** start of Quoted passage **

Scope of SEP – Whether also covers non-digital transactions?

  • The definition of SEP was amended through Finance Act, 2020, wherein the term ‘digital means’ was deleted from Clause (b) of Explanation 2A to section 9(1)(i) of the Act. Thus, it can be inferred that SEP provisions cover ‘digital’ as well as ‘non-digital’ transactions.
  • Therefore, the scope of SEP is quite wide and can potentially cover any transaction carried out by a non-resident irrespective of whether it is through digital means or otherwise.
  • Further, vide Letter No. 370412/11/2018-TPL, the CBDT had called for suggestions/comments of stakeholders and the general public regarding revenue threshold for transactions in respect of physical goods or services. Although Rule 11UD as enacted does not prescribe such threshold for physical goods or services, doubt still remains over the scope of SEP provisions.
  • However, another possible interpretation is that, although the words “through digital means” were deleted vide Finance Act, 2020, the intent to introduce the concept of SEP remains the same i.e. to levy tax on emerging business models in the era of “digital economy”. Such an inference could be drawn since the Committee on taxation of e-commerce formed by the CBDT which recommended the inclusion of SEP within the scope of ‘business connection’, was specifically formed to provide recommendations to address challenges posed by emerging business models in the “digital economy”. Further, BEPS Action Plan 1 on ‘Digital Economy’ recognises SEP as one of the measures for taxing digital transactions.

** end of Quoted passage **

** Problems and tasks **
a) In the text on the scope of SEP, which term did the Finance Act, 2020 delete from Clause (b) of Explanation 2A to section 9(1)(i) of the Act?
b) Carry on the text on the scope of SEP, starting after its last sentence.

** start of Source material **

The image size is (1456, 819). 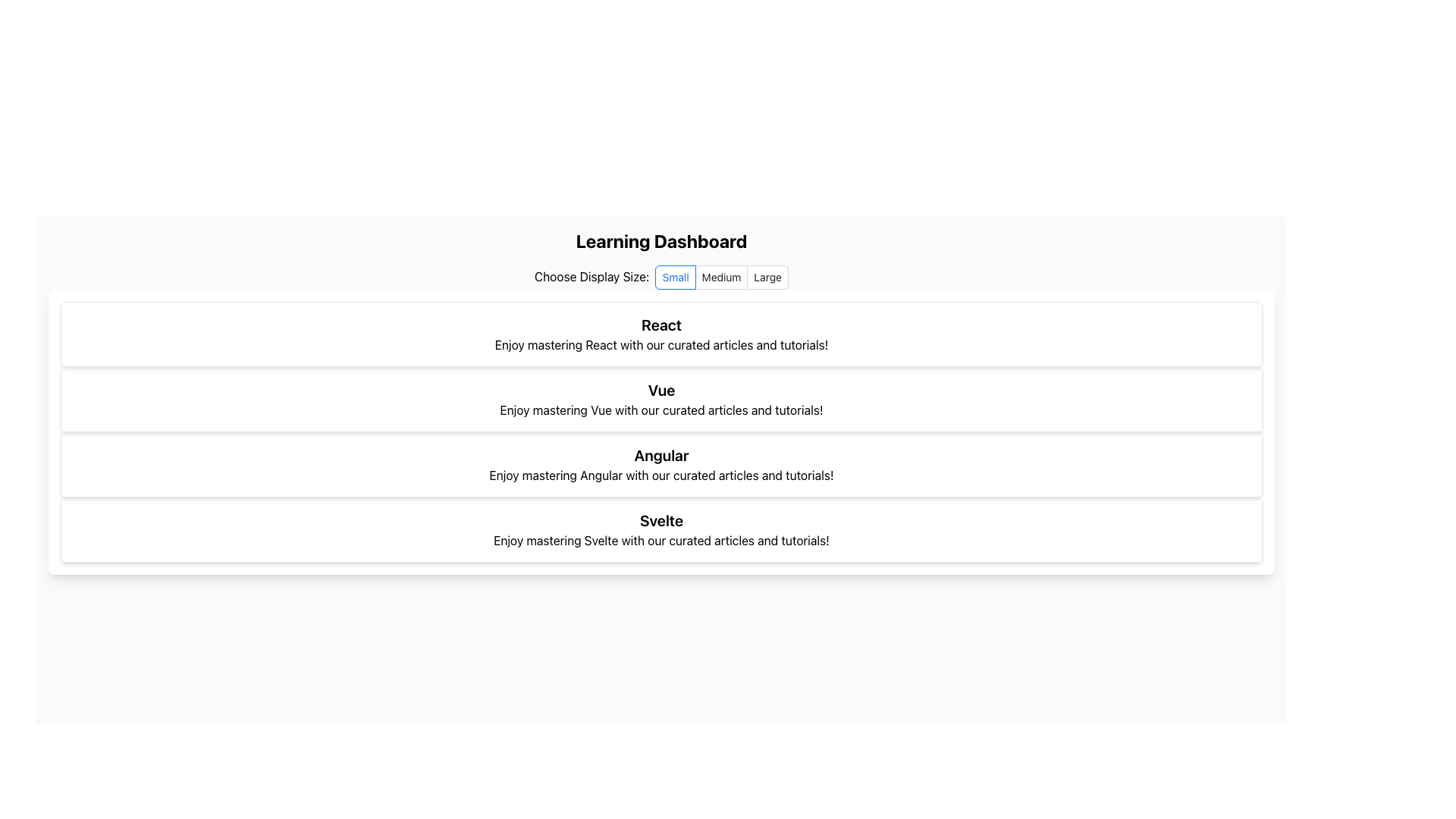 I want to click on the bold text label 'Svelte' which is prominently displayed as the title of the fourth card in the vertically stacked list of sections, so click(x=661, y=519). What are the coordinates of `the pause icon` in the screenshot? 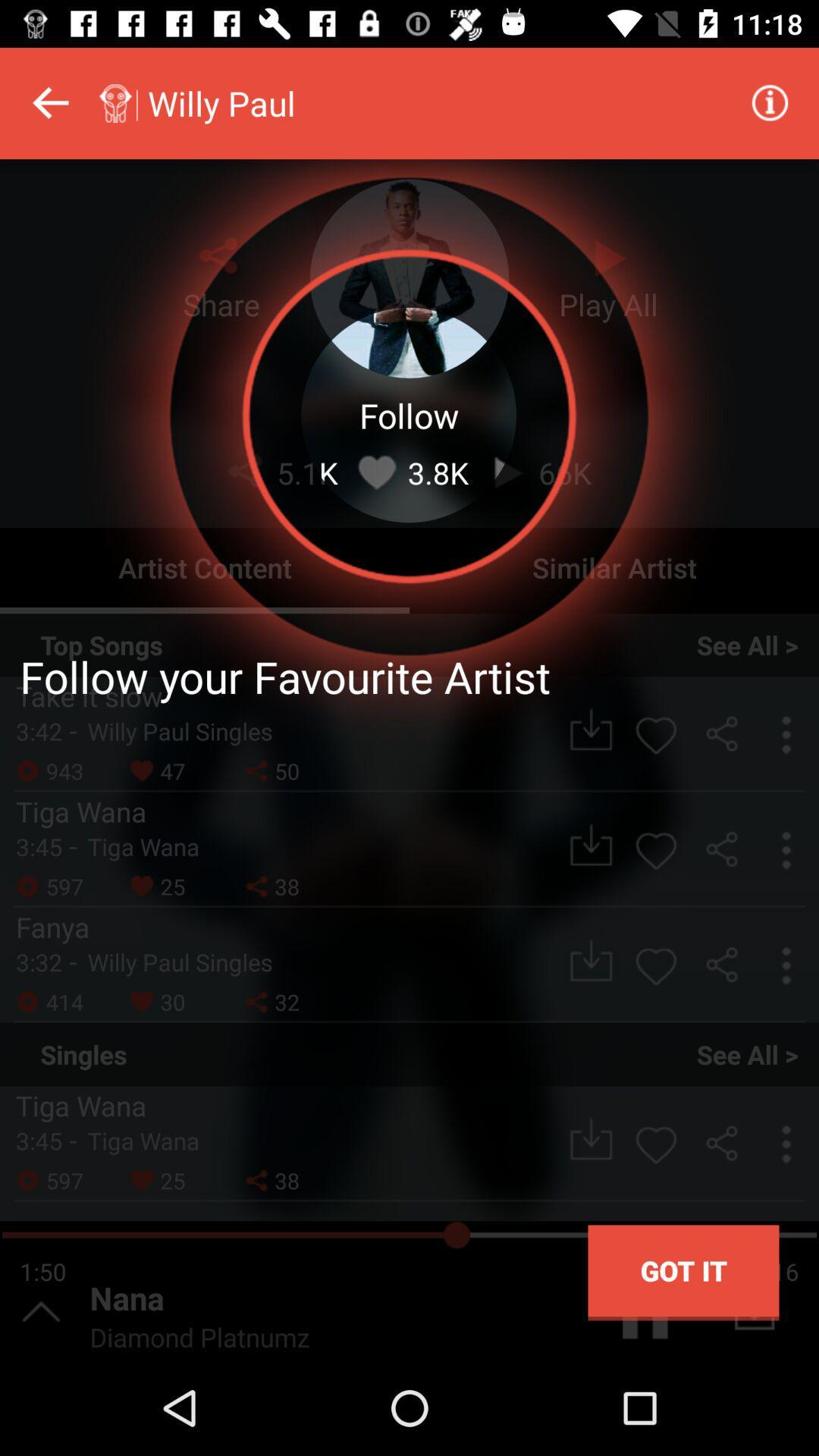 It's located at (648, 1314).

** end of Source material **

** Answers to the exercise **
a) The term "digital means."

b)
  • In this connection, it may be noted that vide Finance Act 2020, Explanation 3A to Section 9(1)(i) was inserted which has extended the scope of income attributable to operations in India as per Explanation 1 by including within its purview income from:
  • Advertisement services targeting Indian customers;
  • Sale of data;
  • Sale of goods and services using data collected.

The Finance Act also states that the above Explanation shall apply to income attributable to transactions or activities as referred to in Explanation 2A w.e.f. AY 2022-23.

  • The above Explanation merely extends the scope of Explanation 1 to include within its ambit the aforementioned income which are attributable to operations carried out in India. Further, it shall also include income attributable to transactions or activities that constitute SEP. The Explanation starts with the phrase ‘for the removal of doubts…’ Accordingly, Explanation 3A does not create a nexus / business connection by itself but merely clarifies that such income is included in the scope of Explanation 1 and Explanation 2A. Since Explanation 3A mainly deals with digital economy related specific items which are specifically covered for attribution purposes in Explanation 2A ‘also’, one may contend that Explanation 2A covers within its purview only such digital transactions or income generated on account of the digital transactions.
  • From a practical standpoint, it may be noted that even the Indian tax authorities do not require filing of Form 15CA/ 15CB with respect to payments for import dues. Therefore, such payments do not even require reporting before the tax authorities. If the intent was to levy tax even in respect of traditional imports payments, CBDT could have amended the Rules requiring furnishing of Form 15CA / CB in respect of all transactions where the threshold under SEP rules is met. However, this has not been done yet. Thus, above practical indicator could be relied on to interpret that only the digital transactions should be covered within the purview of SEP.
  • However, this is still an untested proposition and only time would tell whether purposive interpretation would succeed over the literal interpretation; and the manner in which jurisprudence develops on this aspect.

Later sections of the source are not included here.